It’s not that it’s ignored. It’s that it’s impossible to say ‘it would have been better if xyz happened’ when it didn’t happen.
You can have no idea if life would have been better, had someone’s parents stayed together. It could have easily been a whole lot worse and that the parent who ends the relationship, could see where it was heading and wanted to stop that happening. The kids may have been blissfully unaware, their parents hates eachother, or that their dad was crap and disrespectful to their mother. But would have been aware further down the line. The building resentment could have made the home environment awful after a few more years.
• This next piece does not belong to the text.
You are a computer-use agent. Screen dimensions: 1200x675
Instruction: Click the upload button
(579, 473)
Working on the assumption that life would be better because, as a child, you didn’t realise there was a problem until then doesn’t make sense. Because you have no idea that it would have been better.
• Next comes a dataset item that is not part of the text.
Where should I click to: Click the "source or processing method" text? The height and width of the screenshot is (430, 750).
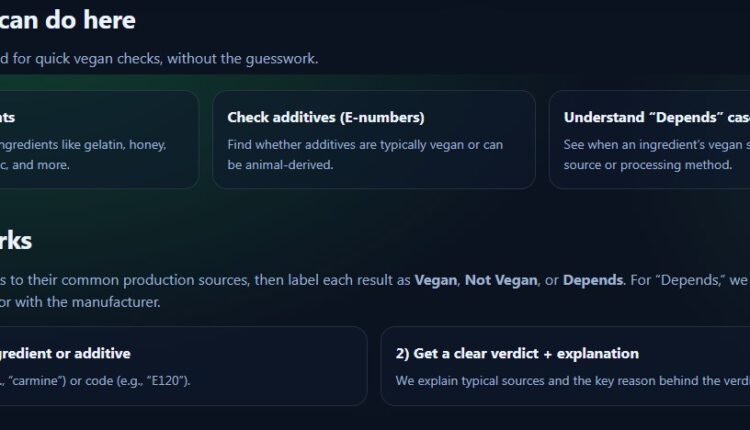point(648,164)
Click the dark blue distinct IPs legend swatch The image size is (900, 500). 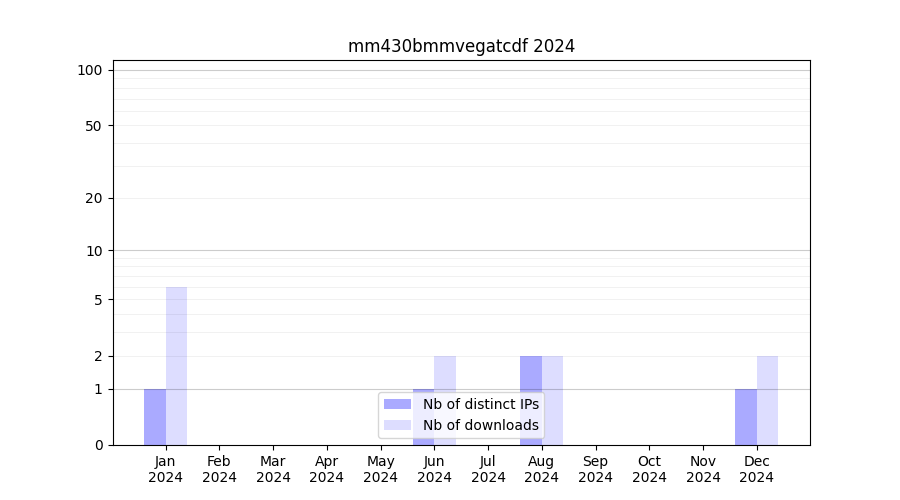pos(397,404)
Thats like me saying my life would have been great if I won the lottery at 17. I have no idea if it would have been. I might have pissed up the wall, found the pressure too much, got into drugs and be broke or dead now.
If the parents relationship is unhappy the far more likely outcome would be that as the kids got older, the home situation got worse. Not that things carried on with the kids in blissful ignorance of the problems.
I do agree, that the impact of divorce on kids in downplayed. But the kids who are traumatised by divorce are traumatised because at least one of their parents handled it poorly. It’s usually because one (or both) of the adults doesn’t put the kids first. Again, why do you think those parents would have been any better at putting their kids first, if they all lived in the same house?